::: Source text :::

Remove the flower stem as the bloom begins to fade. Use a pruner or sharp scissors and cut just above the first set of leaves or the side shoots where new flower buds are forming.
Plants like daylilies and balloon flower require a bit different care. Remove the individual blooms as they fade. Once bloomed out you can cut the flower stem back at the base. You may want to skip deadheading late blooming varieties. This allows them to form seed pods for a bit of winter interest.
Deadheading won’t extend the bloom for columbine but it will prevent reseeding - if that is a concern for you. Prune the flowering stems back to their base in the foliage.
And deadheading peonies is strictly for aesthetics. Removing the seedpods as they form, back to a healthy set of leaves, helps keep stems upright and makes for a tidier plant throughout the summer.
Just a bit more information: Pruning your flowers can also impact the appearance, size, and flowering of plants. Prune Russian sage and autumn joy sedum back halfway in mid June to prevent plants from flopping. Keep pinching asters and mums back to 6 inches throughout June (a few weeks later in southern regions) to create compact plants for fall bloom.
Prune back the outer stems of Shasta daisies and purple coneflower to create a ring of shorter stiffer stems on each plant. This living support will hold the taller central stems upright and flower a bit later to extend the plant’s bloom time.

:::

◆ Written problem 1
Write out the passage of the gardening text starting at "And deadheading peonies" and ending at "plant’s bloom time.".
The gardening text and the listing below it come from unrelated sources.

::: Input records :::

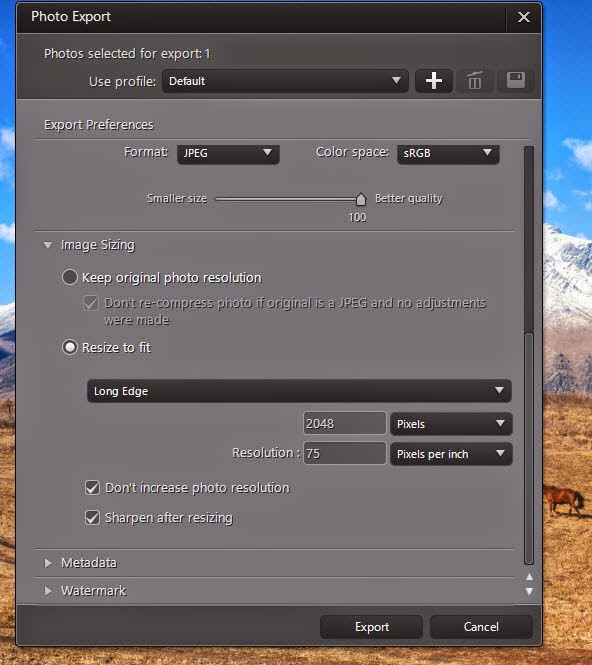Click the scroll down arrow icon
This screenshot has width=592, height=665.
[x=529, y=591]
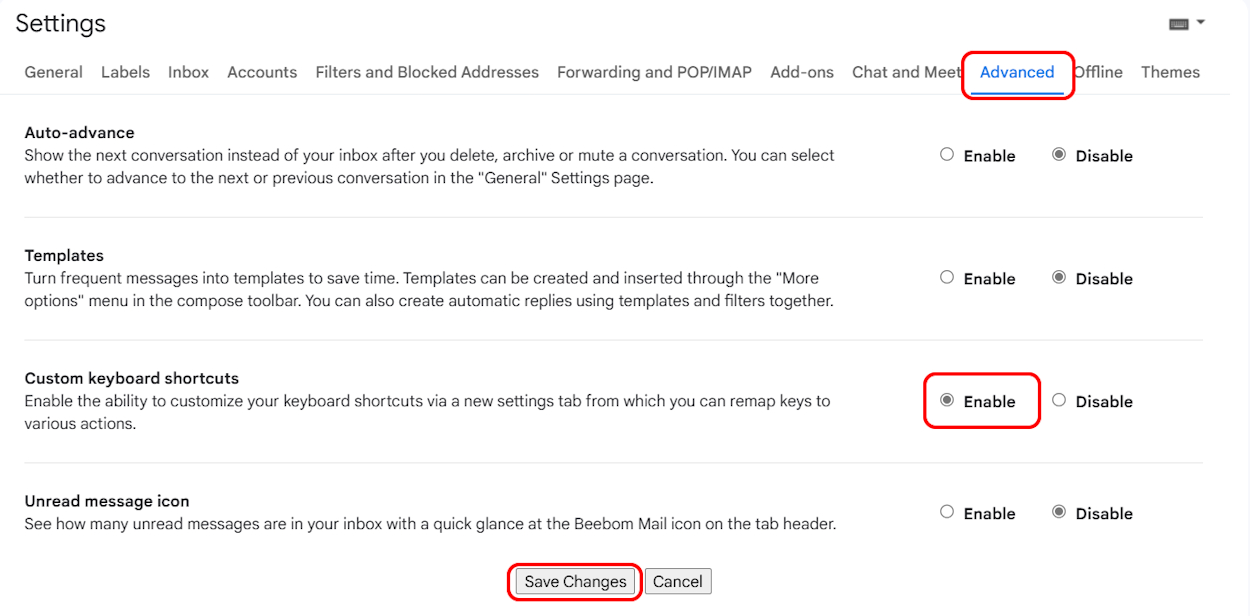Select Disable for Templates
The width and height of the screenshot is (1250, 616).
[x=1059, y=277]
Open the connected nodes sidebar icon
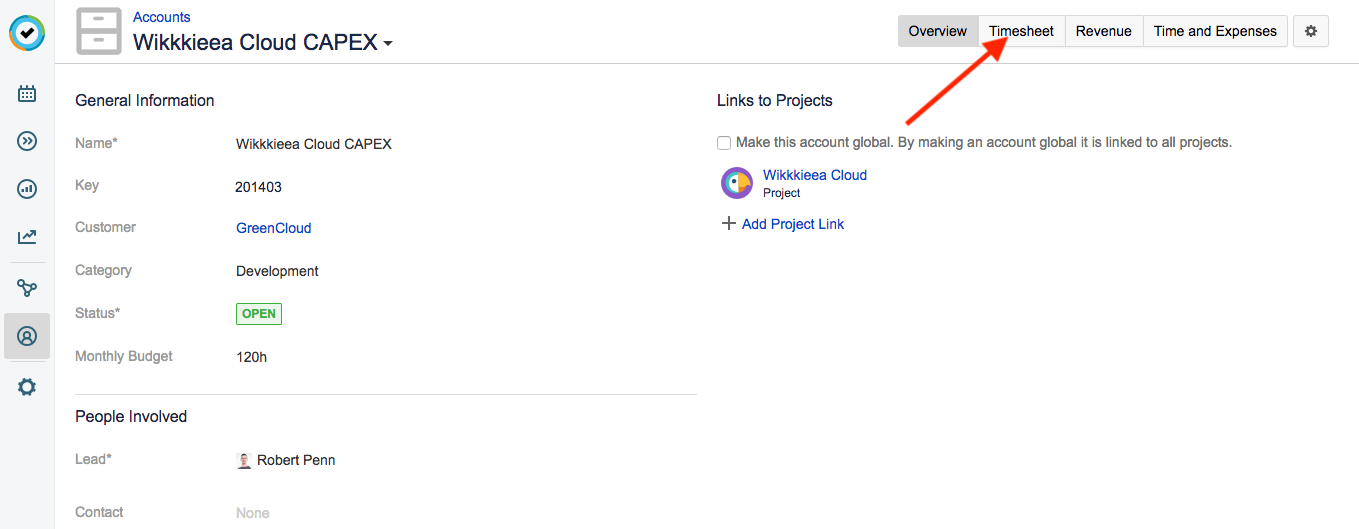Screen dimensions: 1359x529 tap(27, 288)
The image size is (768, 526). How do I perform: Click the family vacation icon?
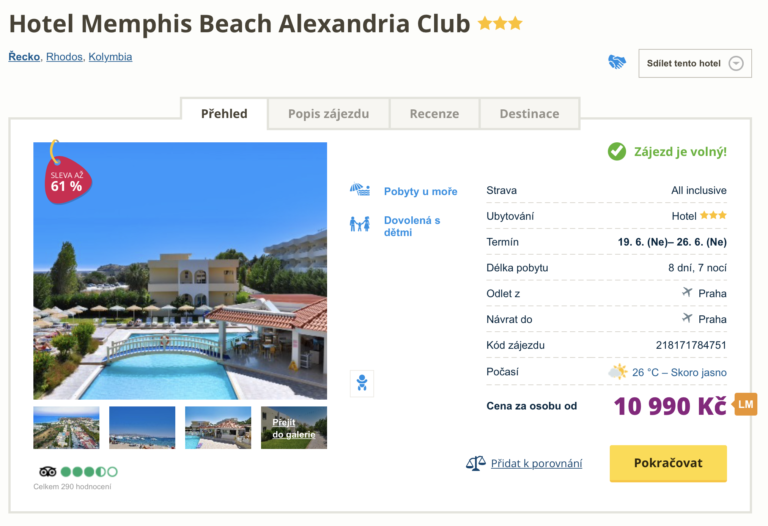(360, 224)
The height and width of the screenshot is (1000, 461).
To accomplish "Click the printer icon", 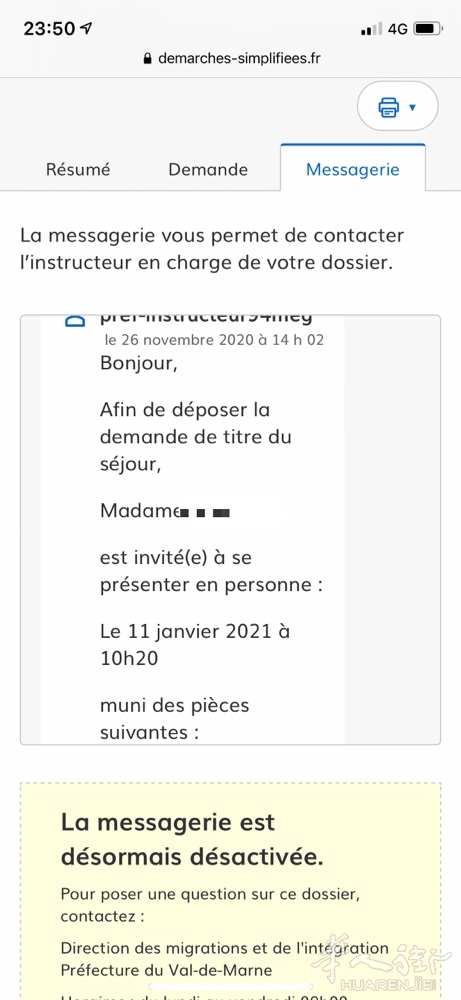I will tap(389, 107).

:::

◆ Written problem 2
Find every line in the listing that contains the word "height" and copy each one.

◆ Written reply 1
And deadheading peonies is strictly for aesthetics. Removing the seedpods as they form, back to a healthy set of leaves, helps keep stems upright and makes for a tidier plant throughout the summer.
Just a bit more information: Pruning your flowers can also impact the appearance, size, and flowering of plants. Prune Russian sage and autumn joy sedum back halfway in mid June to prevent plants from flopping. Keep pinching asters and mums back to 6 inches throughout June (a few weeks later in southern regions) to create compact plants for fall bloom.
Prune back the outer stems of Shasta daisies and purple coneflower to create a ring of shorter stiffer stems on each plant. This living support will hold the taller central stems upright and flower a bit later to extend the plant’s bloom time.

◆ Written reply 2
This screenshot has width=592, height=665.
The width and height of the screenshot is (1250, 616).
The height and width of the screenshot is (1000, 461).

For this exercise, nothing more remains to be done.